EXTRACTED RECORDS:

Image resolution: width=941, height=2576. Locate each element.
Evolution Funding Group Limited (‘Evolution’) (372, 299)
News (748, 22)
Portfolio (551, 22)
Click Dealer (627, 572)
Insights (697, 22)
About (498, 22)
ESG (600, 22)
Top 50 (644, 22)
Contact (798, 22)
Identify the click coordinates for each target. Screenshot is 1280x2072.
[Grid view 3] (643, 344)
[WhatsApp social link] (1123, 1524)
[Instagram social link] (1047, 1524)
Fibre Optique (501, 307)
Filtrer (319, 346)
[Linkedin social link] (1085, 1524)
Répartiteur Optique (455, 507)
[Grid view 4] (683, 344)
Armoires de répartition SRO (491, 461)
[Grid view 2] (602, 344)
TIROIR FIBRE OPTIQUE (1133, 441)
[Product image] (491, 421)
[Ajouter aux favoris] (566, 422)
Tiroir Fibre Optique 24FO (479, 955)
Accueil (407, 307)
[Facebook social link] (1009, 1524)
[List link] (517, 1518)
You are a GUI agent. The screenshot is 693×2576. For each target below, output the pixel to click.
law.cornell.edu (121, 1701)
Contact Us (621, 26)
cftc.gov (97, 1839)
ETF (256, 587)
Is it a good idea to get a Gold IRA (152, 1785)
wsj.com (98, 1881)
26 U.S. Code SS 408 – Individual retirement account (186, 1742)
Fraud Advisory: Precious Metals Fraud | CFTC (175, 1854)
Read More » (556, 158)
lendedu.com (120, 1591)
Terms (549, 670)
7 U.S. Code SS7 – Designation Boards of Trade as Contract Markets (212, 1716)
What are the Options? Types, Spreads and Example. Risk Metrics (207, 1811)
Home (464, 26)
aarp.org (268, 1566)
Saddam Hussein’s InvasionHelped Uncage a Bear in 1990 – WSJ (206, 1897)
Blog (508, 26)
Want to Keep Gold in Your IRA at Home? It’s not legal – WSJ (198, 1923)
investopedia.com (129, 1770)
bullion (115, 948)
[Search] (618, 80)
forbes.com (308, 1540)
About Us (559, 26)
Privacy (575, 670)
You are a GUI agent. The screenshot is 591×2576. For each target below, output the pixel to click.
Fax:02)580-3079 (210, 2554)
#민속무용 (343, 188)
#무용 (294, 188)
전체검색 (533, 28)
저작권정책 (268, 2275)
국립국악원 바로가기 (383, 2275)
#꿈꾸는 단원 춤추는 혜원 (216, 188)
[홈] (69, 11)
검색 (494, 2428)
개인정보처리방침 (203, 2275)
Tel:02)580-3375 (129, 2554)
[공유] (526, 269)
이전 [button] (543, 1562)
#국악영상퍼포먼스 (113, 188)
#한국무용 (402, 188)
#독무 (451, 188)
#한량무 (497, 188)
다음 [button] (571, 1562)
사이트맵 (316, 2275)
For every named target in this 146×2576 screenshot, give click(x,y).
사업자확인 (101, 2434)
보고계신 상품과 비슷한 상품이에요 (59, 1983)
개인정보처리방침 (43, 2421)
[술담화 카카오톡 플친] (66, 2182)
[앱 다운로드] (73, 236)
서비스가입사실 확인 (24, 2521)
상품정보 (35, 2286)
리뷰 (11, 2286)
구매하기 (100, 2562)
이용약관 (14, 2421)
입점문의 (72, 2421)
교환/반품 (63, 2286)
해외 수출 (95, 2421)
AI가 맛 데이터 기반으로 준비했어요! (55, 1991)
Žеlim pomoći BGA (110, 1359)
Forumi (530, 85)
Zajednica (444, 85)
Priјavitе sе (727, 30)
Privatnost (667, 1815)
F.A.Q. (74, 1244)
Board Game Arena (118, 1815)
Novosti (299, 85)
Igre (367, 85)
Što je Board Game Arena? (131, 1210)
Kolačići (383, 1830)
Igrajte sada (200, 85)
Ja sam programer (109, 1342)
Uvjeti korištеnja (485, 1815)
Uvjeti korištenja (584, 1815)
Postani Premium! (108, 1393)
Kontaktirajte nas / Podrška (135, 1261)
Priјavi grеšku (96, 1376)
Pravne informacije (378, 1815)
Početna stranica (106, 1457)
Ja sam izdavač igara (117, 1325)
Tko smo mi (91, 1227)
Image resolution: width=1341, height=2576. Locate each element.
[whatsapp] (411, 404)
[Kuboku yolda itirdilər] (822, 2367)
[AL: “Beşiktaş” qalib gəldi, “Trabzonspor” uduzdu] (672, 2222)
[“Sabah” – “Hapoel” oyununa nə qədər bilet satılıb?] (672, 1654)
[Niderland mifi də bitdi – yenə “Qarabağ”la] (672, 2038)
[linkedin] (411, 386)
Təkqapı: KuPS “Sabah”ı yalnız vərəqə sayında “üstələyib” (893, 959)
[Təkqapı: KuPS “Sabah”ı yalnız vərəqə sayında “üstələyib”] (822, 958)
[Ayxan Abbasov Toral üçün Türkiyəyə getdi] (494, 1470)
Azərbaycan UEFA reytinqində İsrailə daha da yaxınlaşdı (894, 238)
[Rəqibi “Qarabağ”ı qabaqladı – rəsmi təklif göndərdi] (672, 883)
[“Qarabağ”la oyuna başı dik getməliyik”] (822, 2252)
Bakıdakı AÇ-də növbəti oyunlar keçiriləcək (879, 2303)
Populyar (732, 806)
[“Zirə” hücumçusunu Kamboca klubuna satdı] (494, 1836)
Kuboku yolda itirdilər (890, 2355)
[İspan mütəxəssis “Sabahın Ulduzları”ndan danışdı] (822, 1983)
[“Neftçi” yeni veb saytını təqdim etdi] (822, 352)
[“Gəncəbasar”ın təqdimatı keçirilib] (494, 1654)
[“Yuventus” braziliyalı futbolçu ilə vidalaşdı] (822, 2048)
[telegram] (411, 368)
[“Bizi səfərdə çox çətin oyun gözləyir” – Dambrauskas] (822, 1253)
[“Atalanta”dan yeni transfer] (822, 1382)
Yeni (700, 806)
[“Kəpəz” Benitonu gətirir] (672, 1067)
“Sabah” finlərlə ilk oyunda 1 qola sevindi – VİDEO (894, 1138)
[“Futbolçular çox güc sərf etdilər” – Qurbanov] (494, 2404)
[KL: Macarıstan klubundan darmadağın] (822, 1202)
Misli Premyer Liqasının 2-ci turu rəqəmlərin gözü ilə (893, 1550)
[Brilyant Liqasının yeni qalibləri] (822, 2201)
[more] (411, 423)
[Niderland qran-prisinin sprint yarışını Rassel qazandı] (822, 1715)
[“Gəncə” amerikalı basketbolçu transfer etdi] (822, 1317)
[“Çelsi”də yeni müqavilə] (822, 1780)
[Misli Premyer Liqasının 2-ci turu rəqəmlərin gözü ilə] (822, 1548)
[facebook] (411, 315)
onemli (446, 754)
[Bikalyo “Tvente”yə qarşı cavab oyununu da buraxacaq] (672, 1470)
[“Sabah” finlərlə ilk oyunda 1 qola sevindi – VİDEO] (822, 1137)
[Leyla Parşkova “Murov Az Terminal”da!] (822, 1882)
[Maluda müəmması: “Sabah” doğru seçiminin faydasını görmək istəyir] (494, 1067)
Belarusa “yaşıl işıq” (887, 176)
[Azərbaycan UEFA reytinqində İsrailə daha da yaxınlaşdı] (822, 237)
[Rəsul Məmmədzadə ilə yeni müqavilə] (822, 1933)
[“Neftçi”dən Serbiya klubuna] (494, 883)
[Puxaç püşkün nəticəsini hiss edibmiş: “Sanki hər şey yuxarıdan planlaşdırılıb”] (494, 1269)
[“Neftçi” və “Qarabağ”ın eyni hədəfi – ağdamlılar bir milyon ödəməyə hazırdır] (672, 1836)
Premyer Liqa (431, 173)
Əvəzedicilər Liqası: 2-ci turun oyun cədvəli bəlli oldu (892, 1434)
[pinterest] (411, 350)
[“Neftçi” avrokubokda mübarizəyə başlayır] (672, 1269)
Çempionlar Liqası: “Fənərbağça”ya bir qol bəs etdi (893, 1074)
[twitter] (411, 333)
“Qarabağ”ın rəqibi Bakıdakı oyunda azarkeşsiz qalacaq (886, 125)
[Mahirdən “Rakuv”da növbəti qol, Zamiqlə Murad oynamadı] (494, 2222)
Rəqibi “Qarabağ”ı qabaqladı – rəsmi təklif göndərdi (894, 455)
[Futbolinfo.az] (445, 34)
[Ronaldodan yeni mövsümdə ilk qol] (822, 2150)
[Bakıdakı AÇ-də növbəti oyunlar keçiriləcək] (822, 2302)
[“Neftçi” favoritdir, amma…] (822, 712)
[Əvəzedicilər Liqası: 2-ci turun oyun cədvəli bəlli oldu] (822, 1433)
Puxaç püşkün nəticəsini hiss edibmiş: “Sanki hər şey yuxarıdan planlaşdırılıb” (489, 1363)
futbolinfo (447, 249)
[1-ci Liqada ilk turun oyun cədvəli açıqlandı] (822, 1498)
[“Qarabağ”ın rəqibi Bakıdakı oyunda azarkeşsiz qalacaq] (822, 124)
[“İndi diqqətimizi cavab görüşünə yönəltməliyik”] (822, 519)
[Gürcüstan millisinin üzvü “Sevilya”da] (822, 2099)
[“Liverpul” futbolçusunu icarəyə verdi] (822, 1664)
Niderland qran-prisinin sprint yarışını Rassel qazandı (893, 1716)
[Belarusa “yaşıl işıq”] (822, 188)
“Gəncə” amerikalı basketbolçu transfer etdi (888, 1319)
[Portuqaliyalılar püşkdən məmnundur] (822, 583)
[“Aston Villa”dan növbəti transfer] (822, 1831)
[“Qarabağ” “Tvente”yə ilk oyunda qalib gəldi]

WHAT YOU WILL DO: Proceeding from the line containing "[Grid view 4] (683, 344)" through the line containing "26 U.S. Code", transcribe the lines above exactly, both end lines included.

REPLY:
[Grid view 4] (683, 344)
Armoires de répartition SRO (491, 461)
[Grid view 2] (602, 344)
TIROIR FIBRE OPTIQUE (1133, 441)
[Product image] (491, 421)
[Ajouter aux favoris] (566, 422)
Tiroir Fibre Optique 24FO (479, 955)
Accueil (407, 307)
[Facebook social link] (1009, 1524)
[List link] (517, 1518)
You are a GUI agent. The screenshot is 693×2576. For each target below, output the pixel to click.
law.cornell.edu (121, 1701)
Contact Us (621, 26)
cftc.gov (97, 1839)
ETF (256, 587)
Is it a good idea to get a Gold IRA (152, 1785)
wsj.com (98, 1881)
26 U.S. Code SS 408 – Individual retirement account (186, 1742)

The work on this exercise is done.